Please update the stretch from the line that contains "Viewport: 338px width, 551px" through the end of the items, replacing "comment" with "reply" and changing nothing else. Give only those lines, and leave the pictures out.

DATA EXTRACT:
☆ ☆ ☆ ☆

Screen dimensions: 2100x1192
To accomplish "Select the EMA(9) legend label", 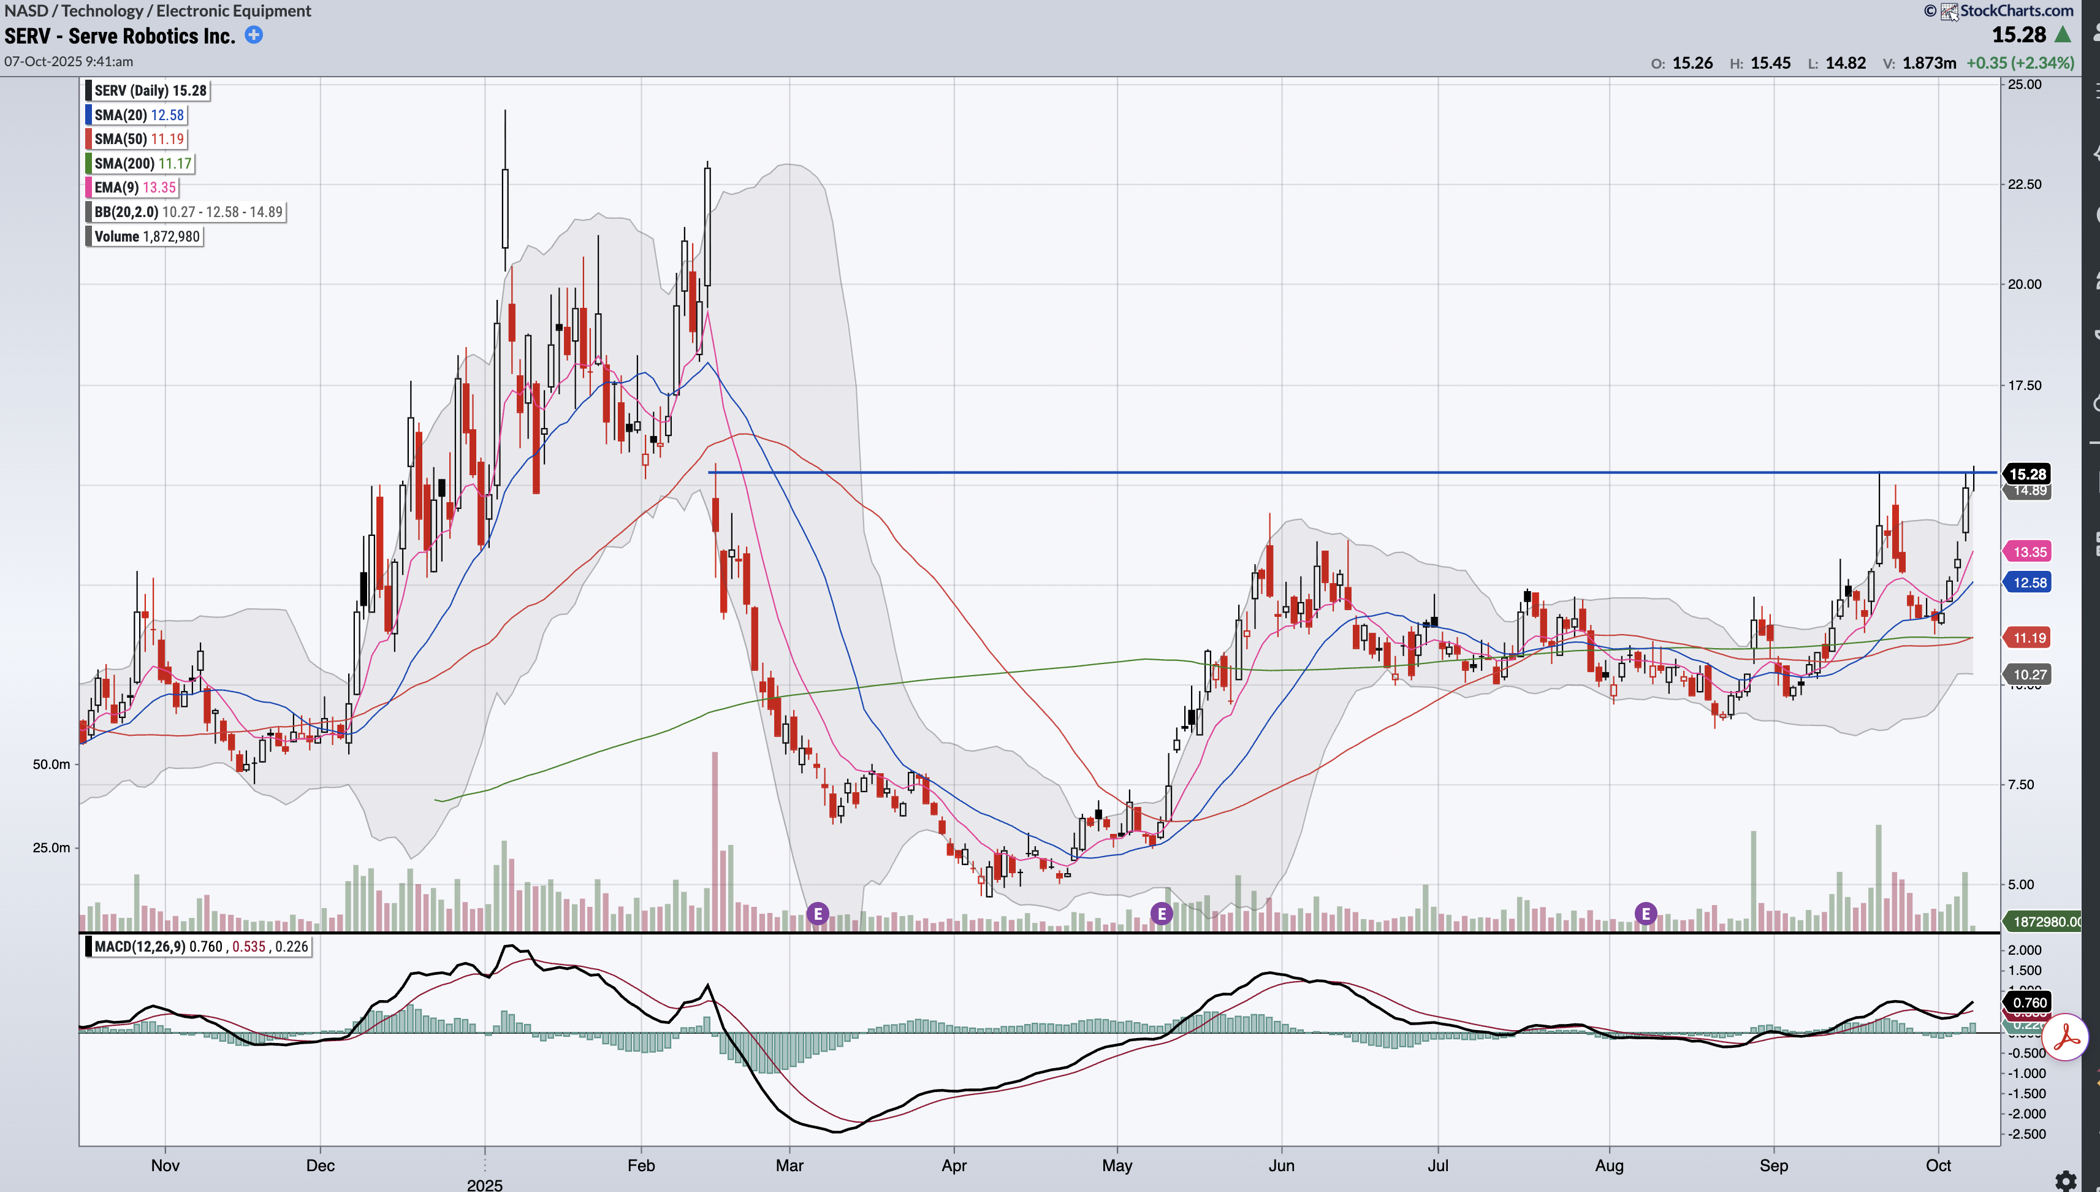I will click(x=134, y=187).
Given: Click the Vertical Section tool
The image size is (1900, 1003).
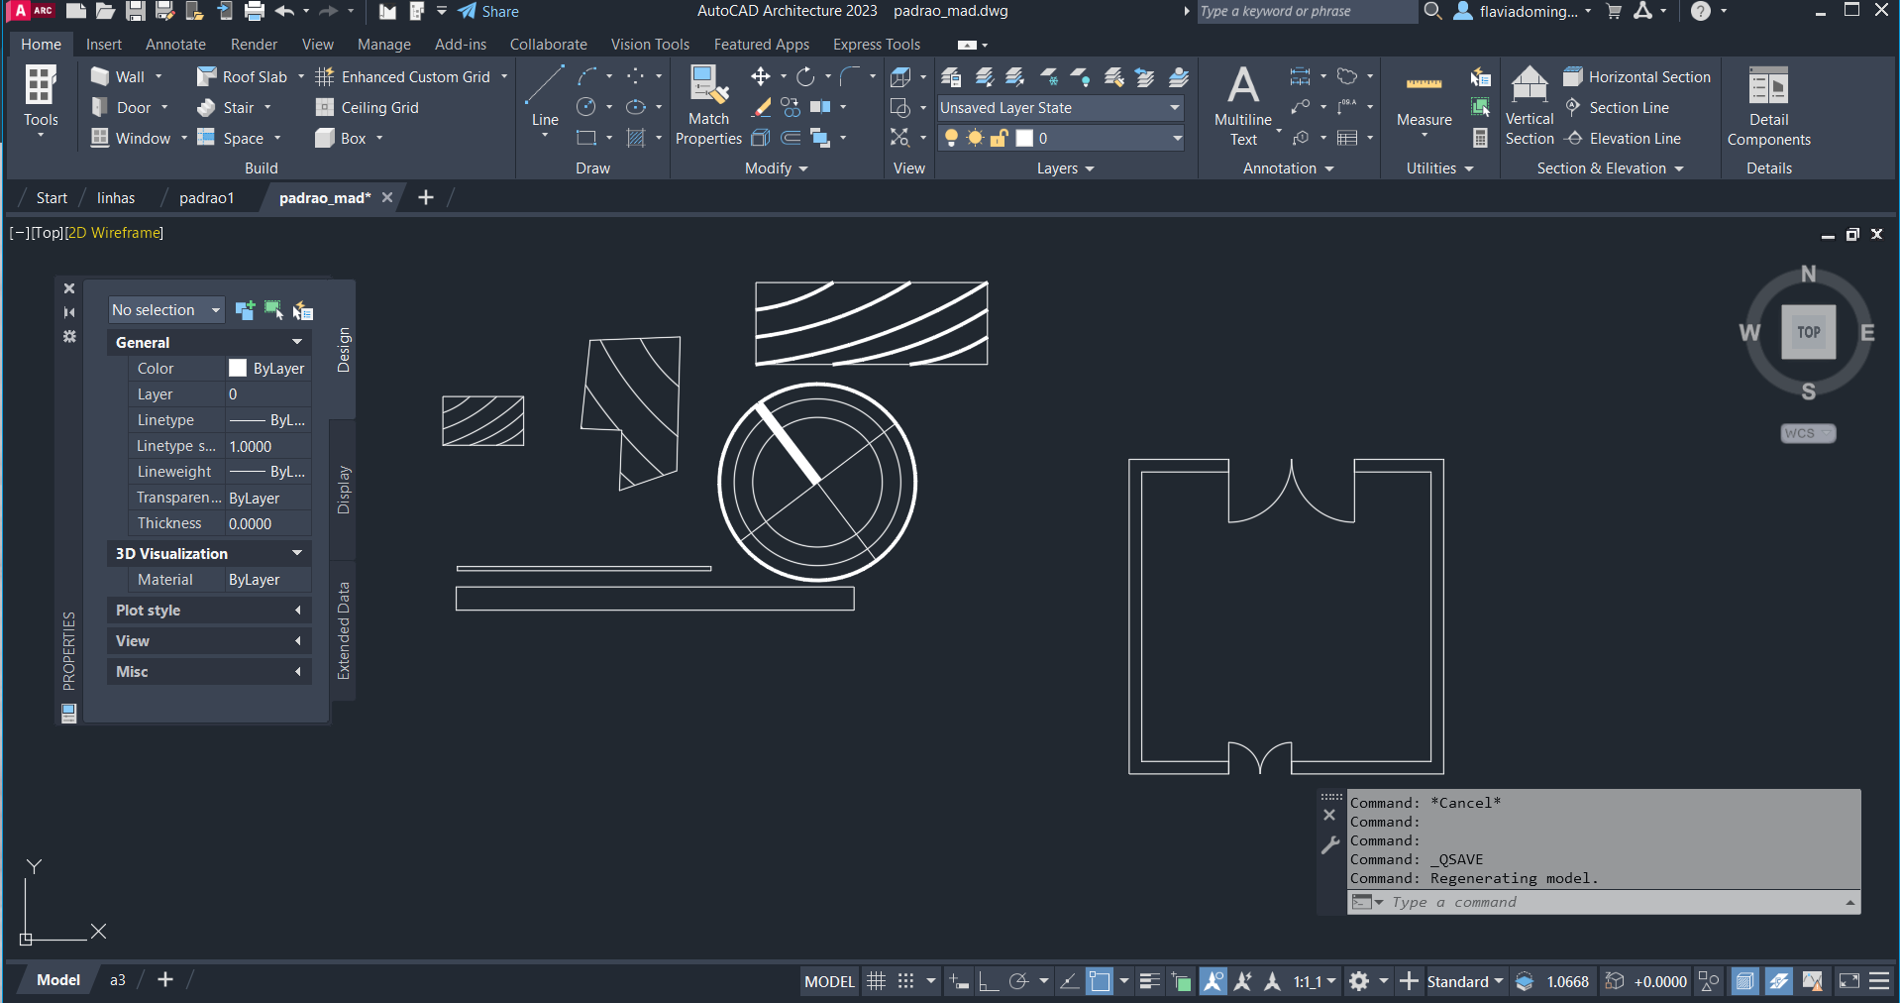Looking at the screenshot, I should click(x=1530, y=105).
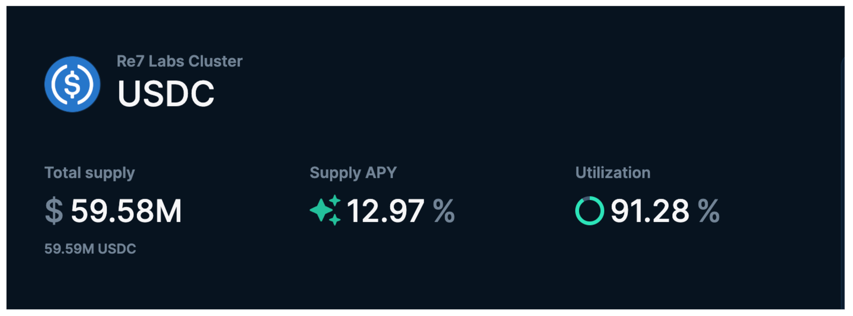Viewport: 853px width, 316px height.
Task: Click the Total supply label
Action: tap(90, 173)
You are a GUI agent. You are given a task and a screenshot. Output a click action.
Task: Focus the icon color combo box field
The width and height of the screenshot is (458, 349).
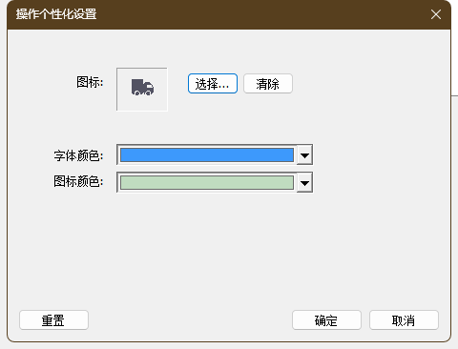(215, 182)
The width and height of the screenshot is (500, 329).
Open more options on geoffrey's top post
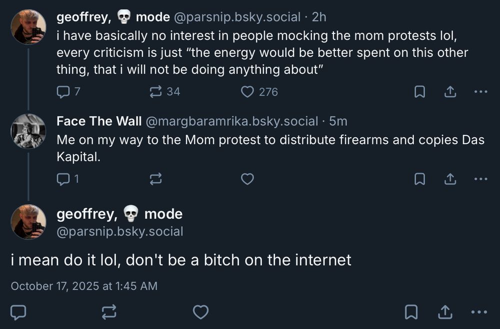click(x=481, y=91)

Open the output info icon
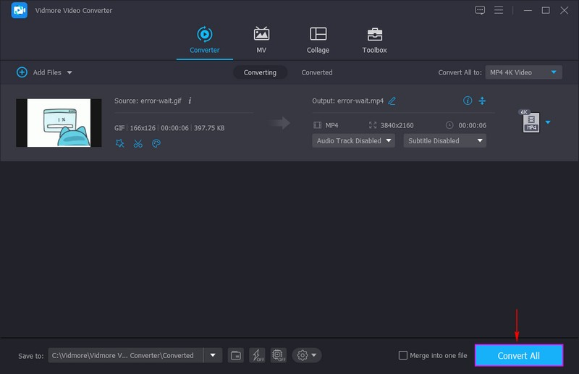point(468,101)
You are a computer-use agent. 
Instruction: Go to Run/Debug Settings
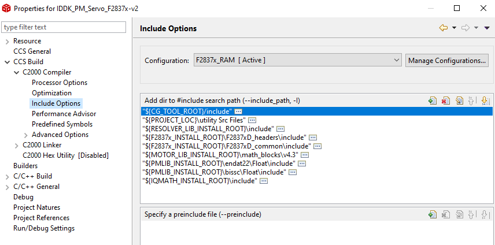(x=44, y=228)
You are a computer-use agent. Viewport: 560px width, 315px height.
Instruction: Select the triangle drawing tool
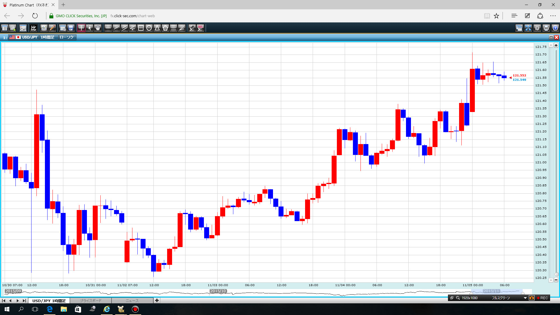click(157, 28)
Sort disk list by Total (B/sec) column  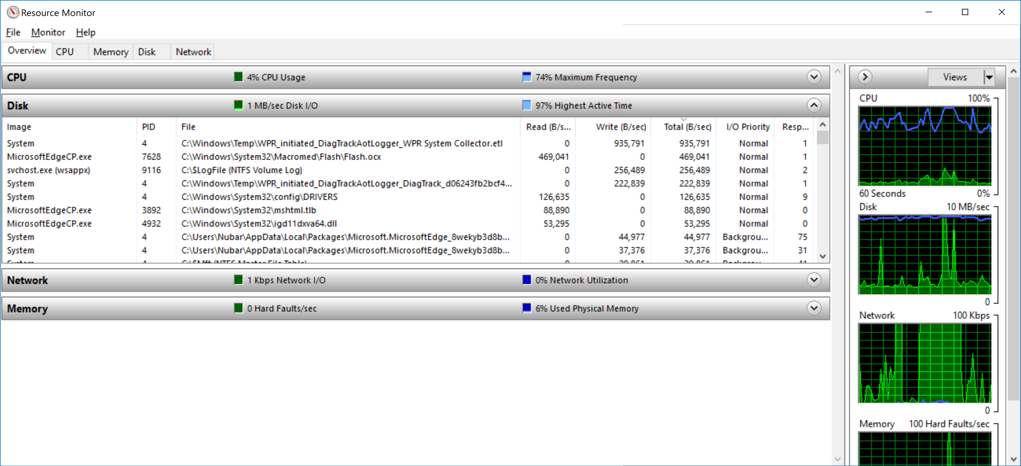point(686,127)
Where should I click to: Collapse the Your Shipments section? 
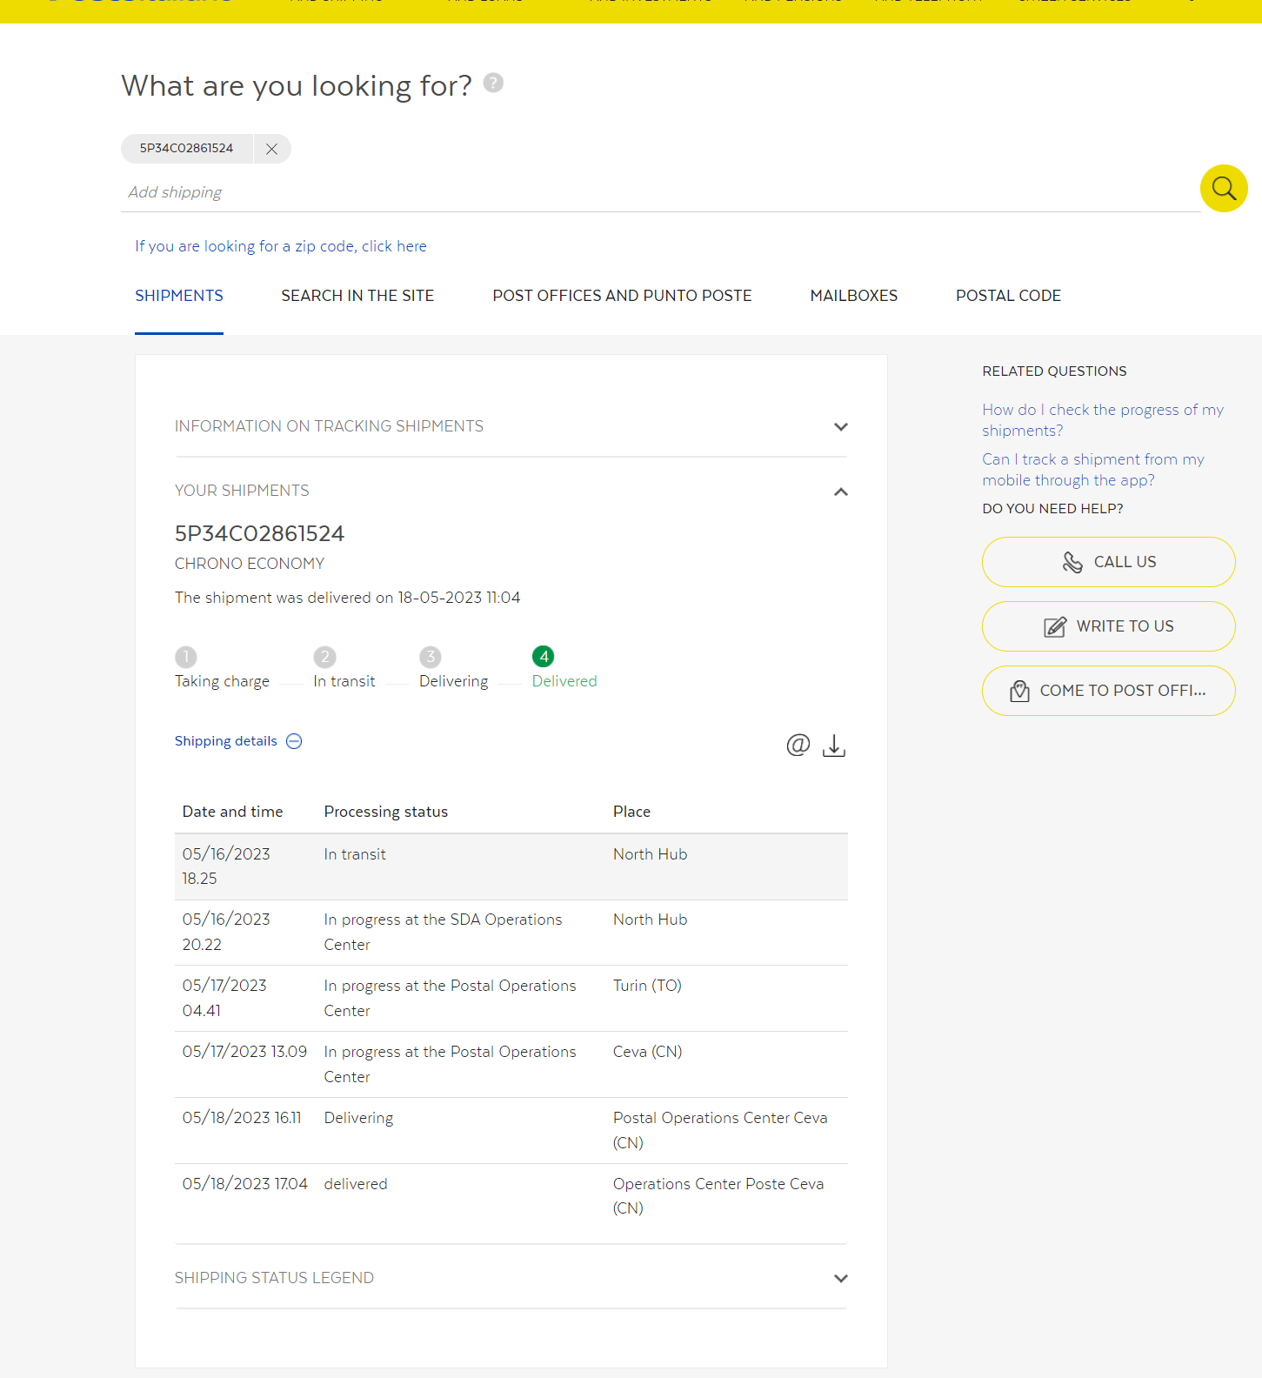pyautogui.click(x=840, y=492)
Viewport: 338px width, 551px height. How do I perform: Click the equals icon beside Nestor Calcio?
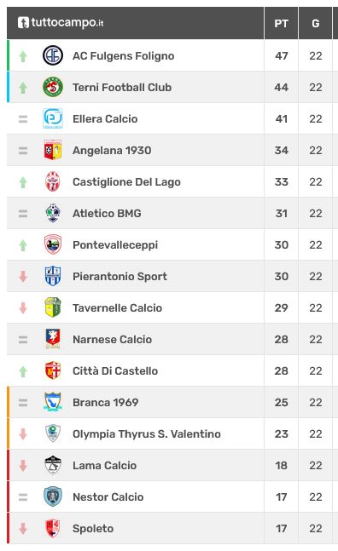click(23, 496)
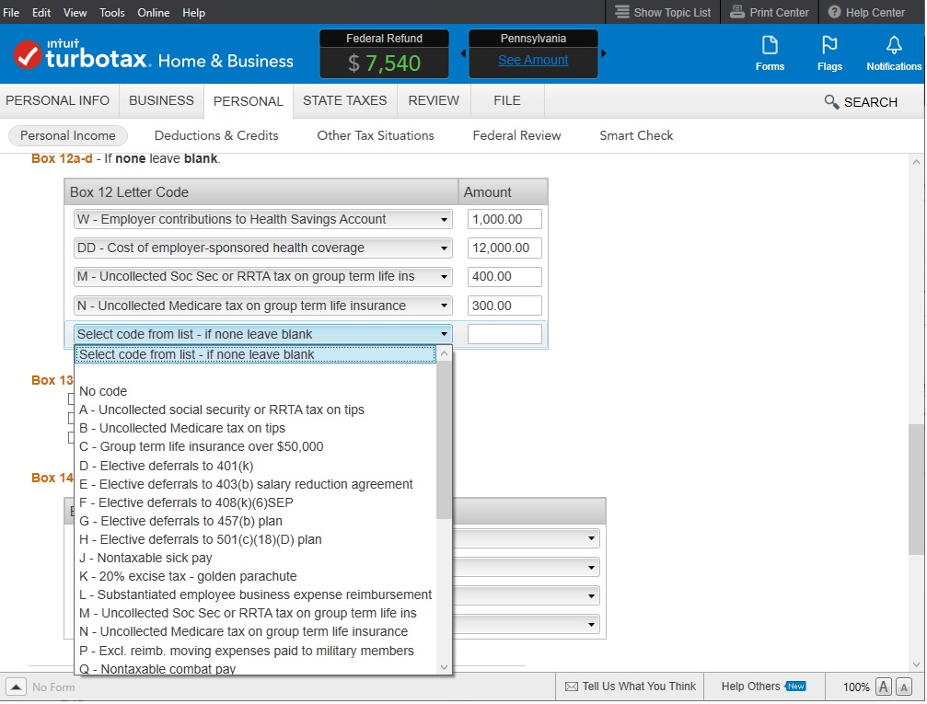Click right arrow beside Pennsylvania refund box
This screenshot has height=704, width=927.
604,53
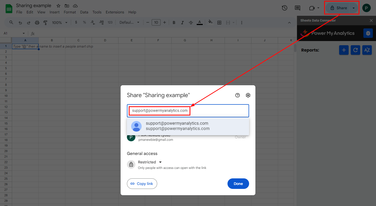
Task: Open the Format menu
Action: (x=70, y=12)
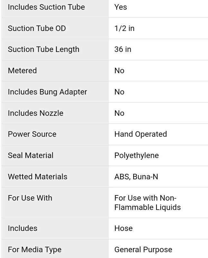This screenshot has width=208, height=258.
Task: Select the '1/2 in' value
Action: pyautogui.click(x=124, y=28)
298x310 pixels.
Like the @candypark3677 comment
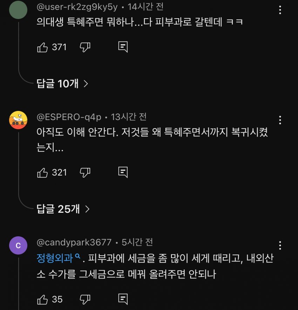coord(42,299)
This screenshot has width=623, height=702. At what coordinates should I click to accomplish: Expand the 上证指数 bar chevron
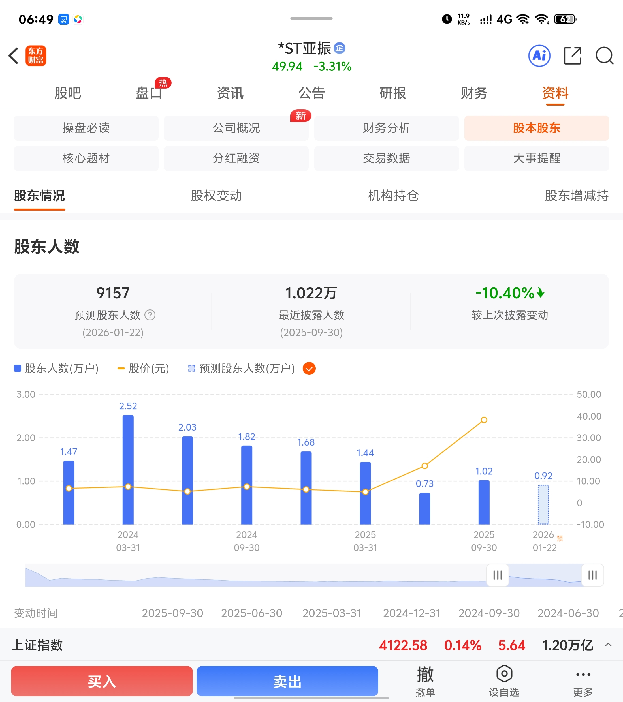pyautogui.click(x=608, y=645)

☆ ☆ ☆ ☆

FINAL ANSWER:
Viewport: 338px width, 551px height. How do I perform: Click the equals icon beside Nestor Calcio?
click(23, 496)
Click right arrow beside Pennsylvania refund box
This screenshot has height=704, width=927.
604,53
Task: Open the Format menu
Action: (x=70, y=12)
This screenshot has width=208, height=258.
Task: Select the '1/2 in' value
Action: pyautogui.click(x=124, y=28)
298x310 pixels.
Like the @candypark3677 reply
coord(42,299)
This screenshot has width=623, height=702. At what coordinates should I click to accomplish: Expand the 上证指数 bar chevron
pyautogui.click(x=608, y=645)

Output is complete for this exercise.